Lucapa Diamond Company has reaped $US5.6 million ($7.2 million) from this year’s first sale of diamonds from the Mothae kimberlite mine in Lesotho, Africa.
The parcel comprises 4676 carats of rough diamonds that were valued at nearly $US1200 ($1548) per carat – the highest average $US per carat price achieved by Mothae on the sale of any run of mine production parcel.
The sale included diamonds that weighed more than 10.8 carats, including a 101 carat D colour diamond that was recovered after the Mothae mine reopened in the last quarter of 2020.
This is the most valuable diamond recovered at Mothae to date.
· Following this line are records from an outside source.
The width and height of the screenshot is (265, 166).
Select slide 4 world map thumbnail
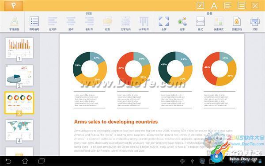click(19, 130)
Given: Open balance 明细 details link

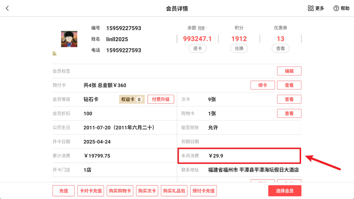Looking at the screenshot, I should 202,28.
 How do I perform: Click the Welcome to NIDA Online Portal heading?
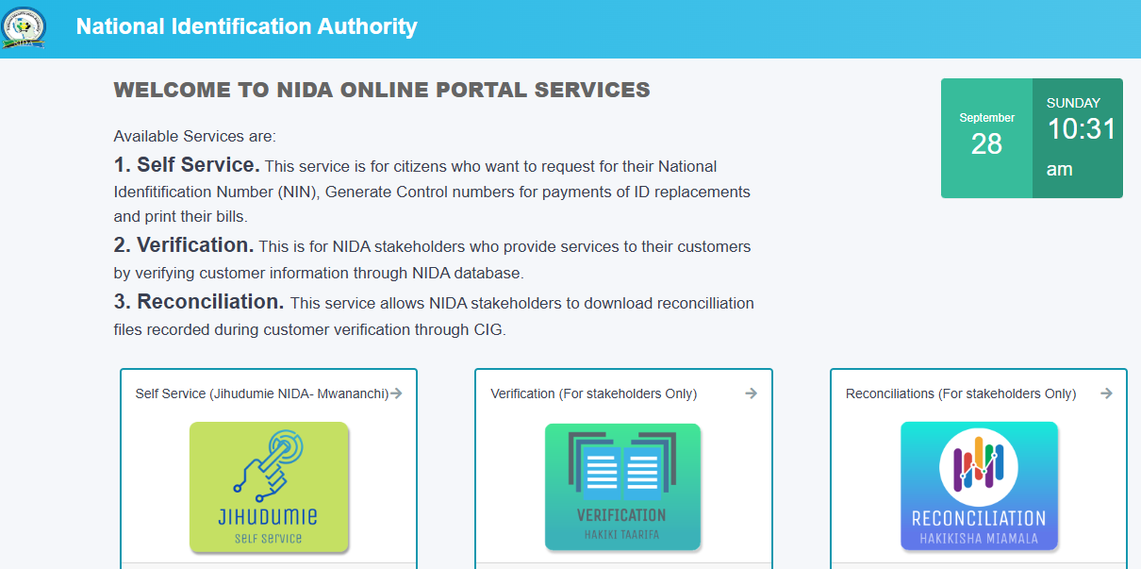point(382,91)
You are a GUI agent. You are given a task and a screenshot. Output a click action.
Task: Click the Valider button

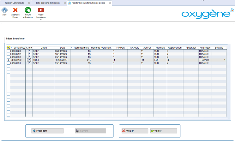coord(164,131)
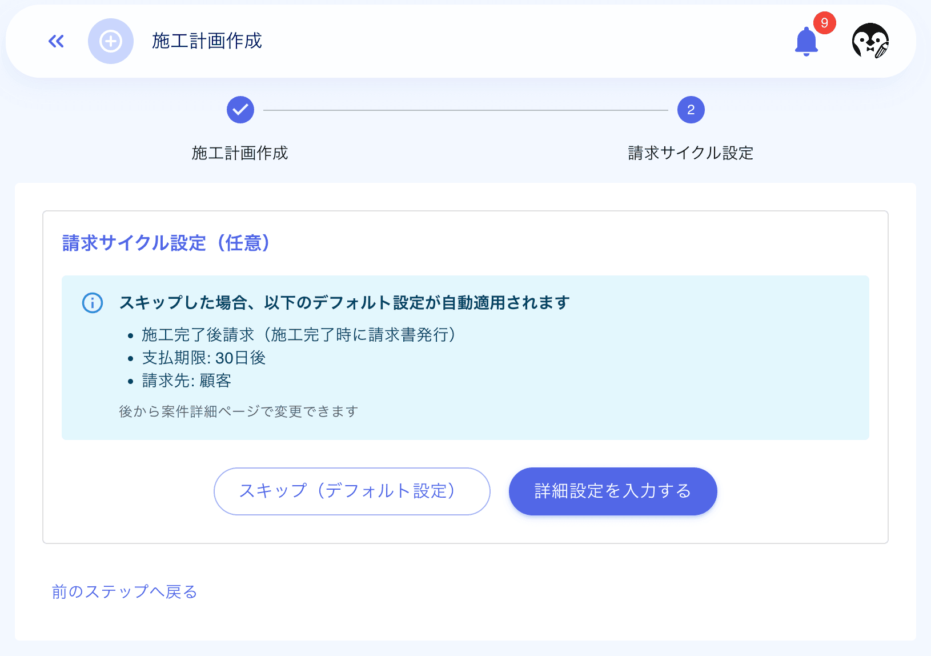
Task: Select the step 2 circle indicator
Action: (691, 109)
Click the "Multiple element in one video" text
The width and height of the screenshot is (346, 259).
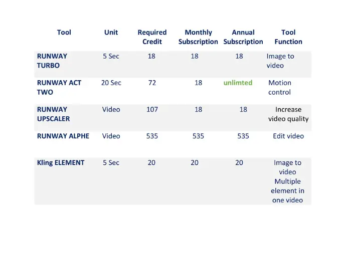pyautogui.click(x=287, y=191)
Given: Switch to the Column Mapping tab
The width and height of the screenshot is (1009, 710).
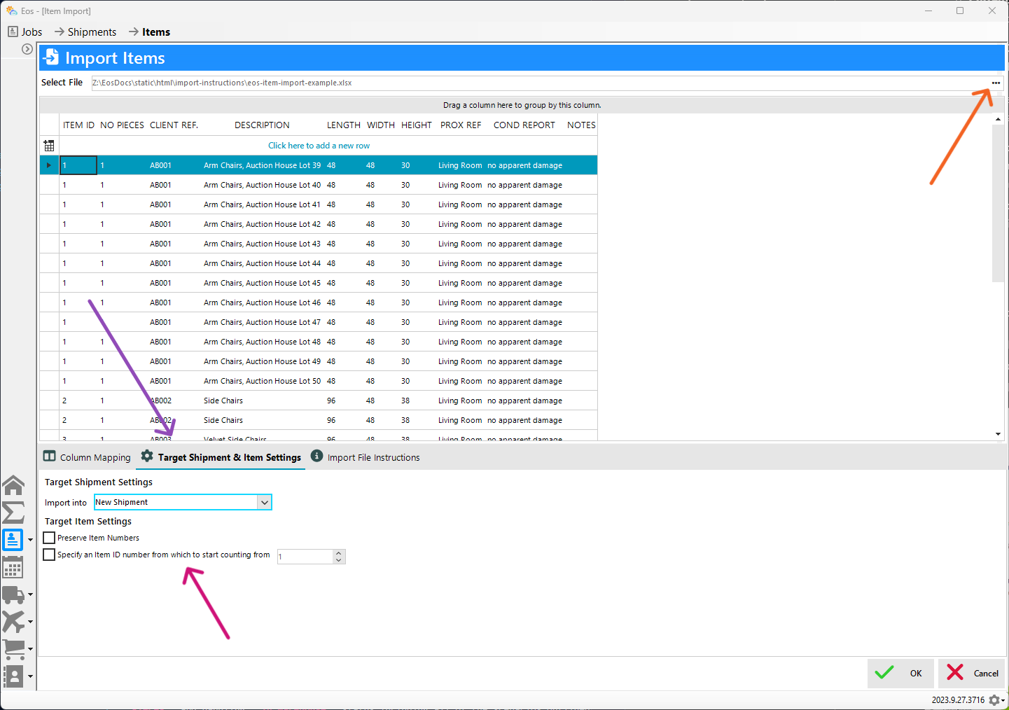Looking at the screenshot, I should coord(86,457).

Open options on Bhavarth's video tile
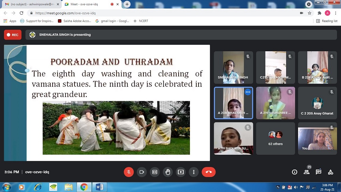coord(248,92)
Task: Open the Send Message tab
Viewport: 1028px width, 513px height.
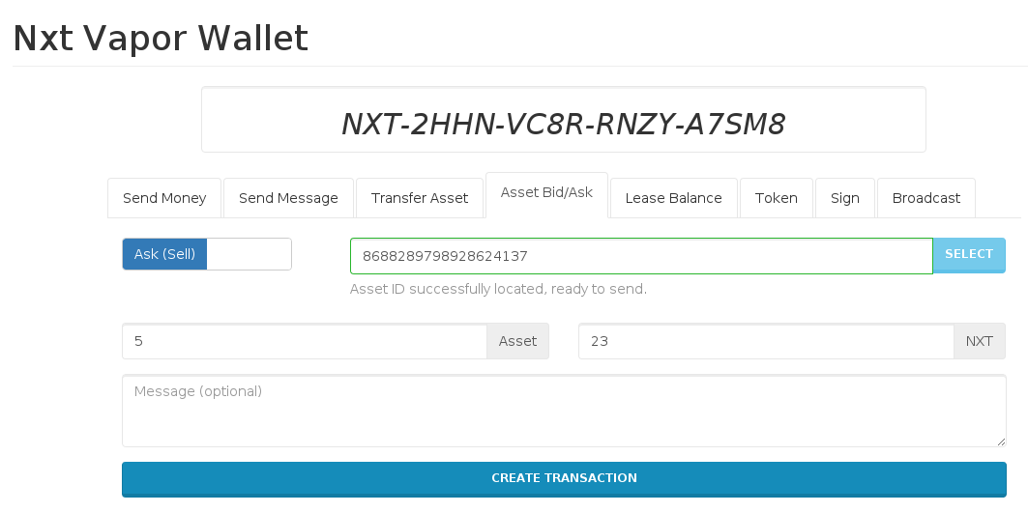Action: (288, 198)
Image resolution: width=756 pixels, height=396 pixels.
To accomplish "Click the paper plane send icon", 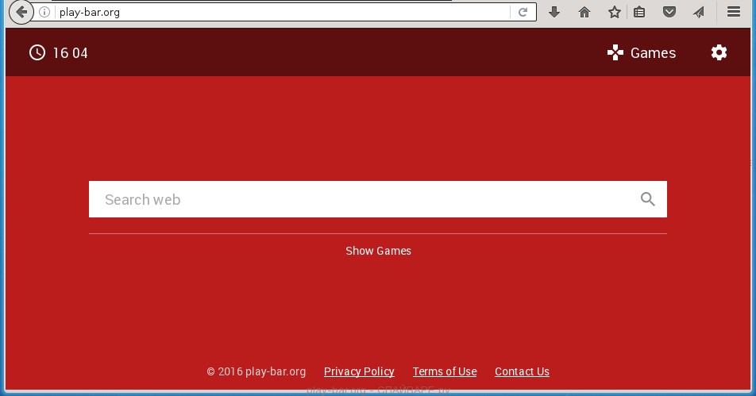I will tap(698, 12).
Lucapa managing director Stephen Wetherall said following a tough 2020, where both of the company’s mines were impacted by the pandemic, its teams had shown their resilience and operations had bounced back strongly.
“The good recoveries at both mines and growing demand leading to strengthening diamond prices has seen a strong start to 2021,” he said.
“We look forward to Mothae receiving further value following implementation of the cutting and polishing partnership and to completing the expansion at Mothae this quarter.”
Lucapa and the Lesotho Government are targeting a mine expansion that would boost Mothae’s production by around 45 per cent, increasing its processing capacity from 1.1 million tonnes a year to 1.6 million tonnes a year.
The company also updated Mothae’s inferred resource in October to 39.4 million tonnes. This contains around 960,000 carats of diamonds at a grade of 2.44 carats per hundred tons and an average of estimated diamond value of $US601 per carat.